La directrice générale de l’Unesco, Irina Bokova, a renouvelé mardi son appel au calme et à la modération autour du temple de Preah Vihear, et propose d’envoyer une mission sur le site dès que possible. La France propose aussi de fournir des cartes réalisées au début du 20e siècle pour contribuer à la résolution du conflit.

La directrice générale de l’Unesco, Irina Bokova, a renouvelé mardi son appel au calme et à la modération autour du temple de Preah Vihear, et propose d’envoyer une mission sur le site dès que possible. La France propose aussi de fournir des cartes réalisées au début du 20e siècle pour contribuer à la résolution du conflit.

La directrice générale de l’Organisation des Nations Unies pour l’éducation, la science et la culture (Unesco), Irina Bokova, a renouvelé mardi son appel au calme et à la modération autour du temple de Preah Vihear, inscrit en 2008 sur la Liste du patrimoine mondial.

“J’ai l’intention d’envoyer une mission sur le site dès que possible afin d’évaluer l’état du temple”, a déclaré Irina Bokova.

“Les sites du patrimoine mondial appartiennent au patrimoine de l’humanité toute entière et la communauté internationale a une responsabilité particulière afin d’assurer leur préservation.
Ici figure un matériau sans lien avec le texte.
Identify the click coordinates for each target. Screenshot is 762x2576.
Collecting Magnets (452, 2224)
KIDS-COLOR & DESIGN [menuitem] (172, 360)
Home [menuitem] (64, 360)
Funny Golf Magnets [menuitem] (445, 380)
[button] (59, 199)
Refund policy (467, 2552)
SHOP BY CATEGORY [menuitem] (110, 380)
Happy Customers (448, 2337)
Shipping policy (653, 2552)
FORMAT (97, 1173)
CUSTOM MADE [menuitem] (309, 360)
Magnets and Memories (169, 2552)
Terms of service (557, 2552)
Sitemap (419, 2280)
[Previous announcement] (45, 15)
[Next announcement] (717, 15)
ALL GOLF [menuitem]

Cela requiert un effort collectif qui doit être consenti dans un esprit de consultation et de dialogue. Le patrimoine devrait permettre d’unir et servir d’instrument de dialogue et de compréhension mutuelle, pas de conflit”.
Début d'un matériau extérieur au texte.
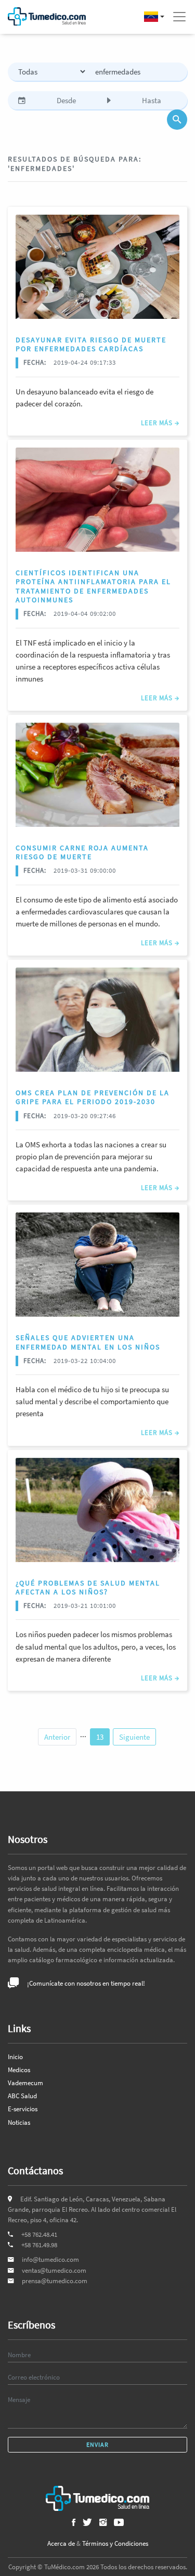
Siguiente (134, 1737)
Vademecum (25, 2082)
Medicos (19, 2069)
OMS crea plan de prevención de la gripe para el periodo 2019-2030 (93, 1097)
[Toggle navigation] (179, 16)
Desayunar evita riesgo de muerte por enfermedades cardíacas (91, 344)
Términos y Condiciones (115, 2543)
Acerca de (61, 2543)
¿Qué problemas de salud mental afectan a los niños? (88, 1587)
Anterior (57, 1737)
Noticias (19, 2122)
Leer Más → (160, 422)
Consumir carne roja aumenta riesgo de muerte (82, 852)
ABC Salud (22, 2095)
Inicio (15, 2056)
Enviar (97, 2444)
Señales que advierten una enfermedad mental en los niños (88, 1342)
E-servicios (22, 2108)
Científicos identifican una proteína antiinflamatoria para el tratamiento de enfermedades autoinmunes (93, 586)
La France est prête à fournir des cartes réalisées au début du 20e siècle

La France est prête à fournir des cartes réalisées au début du 20e siècle pour contribuer à la résolution du conflit entre la Thaïlande et le Cambodge autour du temple de Preah Vihear, a indiqué mercredi le ministère français des Affaires étrangères.

La France a exercé un protectorat sur le Cambodge de 1863 à 1953. Lors de la préparation d’un traité -le traité de 1907, qui restitue deux provinces du Siam au Cambodge – une commission de délimitation avait travaillé entre 1904 et 1908 à établir plusieurs cartes de la région. Des cartes que la France est prête à fournir pour contribuer à la résolution du conflit entre la Thaïlande et le Cambodge.

« Ces archives sont accessibles et ont déjà été consultées au cours des dernières années. Nous apporterons bien entendu toute l’aide nécessaire à tout pays qui nous demanderait de consulter ou prendre copie de ces documents »,

a déclaré le porte-parole du ministère français des Affaires étrangères, Bernard Valéro.

Les conflits territoriaux ont été nombreux entre le royaume du Siam et la France, et en 1940 la Thaïlande appuyée par le Japon considère que le déclenchement de la guerre en Europe crée des conditions favorables pour  récupérer certaines provinces du Cambodge perdues entre 1900 et 1907 au profit de la France. La portion de territoire où se déroule les accrochages d’aujourd’hui en fait partie.

Par Redaction Bangkok

La rédaction de thailande-fr est installée à Bangkok depuis 2007, avec un rédacteur en chef, des pigistes, et des stagiaires d'écoles de journalisme et de communication.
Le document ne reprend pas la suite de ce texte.